(1)辛锥形转换的拓扑: 辛锥形转换是一种 6 维辛流形上的辛手术. 一个基本问题是辛锥形变换是否保持凯勒结构. 本项目旨在从拓扑的角度研究该问题,即研究问题: 一个凯勒流形经辛锥形转换所得的流形是否总是微分同胚于一个凯勒流形..(2) n-1连通2n+1维流形上的正则圆周群作用: 一个流形上的圆周群作用称为正则的,若该作用是自由的且其轨道空间仍为一个流形.对于n=2,3的情形,n-1连通的2n+1维流形上的正则圆周群作用的存在性与分类问题已或解答,本课题旨在研究n>3的情形.

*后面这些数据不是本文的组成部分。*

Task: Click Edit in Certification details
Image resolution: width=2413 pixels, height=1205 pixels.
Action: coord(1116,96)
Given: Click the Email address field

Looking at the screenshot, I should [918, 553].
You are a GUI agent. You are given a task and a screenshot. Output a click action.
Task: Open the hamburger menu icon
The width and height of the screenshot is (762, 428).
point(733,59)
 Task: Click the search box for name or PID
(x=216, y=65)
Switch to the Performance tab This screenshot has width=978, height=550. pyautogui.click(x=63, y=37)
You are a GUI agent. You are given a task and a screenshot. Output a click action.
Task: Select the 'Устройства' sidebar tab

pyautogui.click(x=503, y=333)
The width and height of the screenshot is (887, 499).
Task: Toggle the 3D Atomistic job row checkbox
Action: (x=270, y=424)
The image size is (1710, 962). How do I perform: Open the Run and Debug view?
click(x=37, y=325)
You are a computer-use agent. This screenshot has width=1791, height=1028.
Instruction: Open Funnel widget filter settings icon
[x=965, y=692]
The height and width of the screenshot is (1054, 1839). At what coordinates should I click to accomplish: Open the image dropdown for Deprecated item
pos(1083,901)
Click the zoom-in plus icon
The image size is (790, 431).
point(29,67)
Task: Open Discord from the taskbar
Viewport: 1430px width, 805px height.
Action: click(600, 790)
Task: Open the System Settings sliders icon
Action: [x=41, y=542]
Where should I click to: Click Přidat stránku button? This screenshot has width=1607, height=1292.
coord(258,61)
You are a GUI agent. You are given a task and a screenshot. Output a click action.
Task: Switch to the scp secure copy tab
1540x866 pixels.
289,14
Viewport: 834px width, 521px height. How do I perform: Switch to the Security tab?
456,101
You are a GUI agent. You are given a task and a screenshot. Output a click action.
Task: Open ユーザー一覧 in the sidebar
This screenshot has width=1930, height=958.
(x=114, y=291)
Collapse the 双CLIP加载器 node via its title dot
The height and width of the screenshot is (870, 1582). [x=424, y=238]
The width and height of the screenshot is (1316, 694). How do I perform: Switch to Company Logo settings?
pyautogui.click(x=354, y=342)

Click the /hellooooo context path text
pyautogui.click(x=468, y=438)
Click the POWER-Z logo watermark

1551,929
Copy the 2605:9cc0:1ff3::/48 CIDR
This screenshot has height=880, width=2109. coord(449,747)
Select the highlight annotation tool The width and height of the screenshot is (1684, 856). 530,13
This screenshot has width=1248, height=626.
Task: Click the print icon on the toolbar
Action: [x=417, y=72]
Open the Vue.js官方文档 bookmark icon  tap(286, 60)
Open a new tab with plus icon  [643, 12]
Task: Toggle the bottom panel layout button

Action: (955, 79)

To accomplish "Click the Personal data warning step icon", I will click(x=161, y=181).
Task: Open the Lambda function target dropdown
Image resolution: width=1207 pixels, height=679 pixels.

(1).Topology of symplectic conifold transitions: Symplectic conifold transition is a kind of symplectic surgeries which transform a symplectic 6-manifold to a new one. A basic problem is whether a symplectic conifold transition preserves Kahler structures. This program aims to study this problem from topological point of view, i.e., we study the problem whether a symplectic conifold transition of a Kahler manifold would be diffeomorphic to a Kahler manifold..(2).Regular circle actions on n-1 connected 2n+1 dimensional manifolds: a circle action on a manifold is called regular, if this action is free and the orbit space is a manifold. For the case when n=2,3, the problem on the existence and classification of regular circle actions on (n-1)-connected (2n+1)-manifolds has been solved. This program aims to study the case when n>3.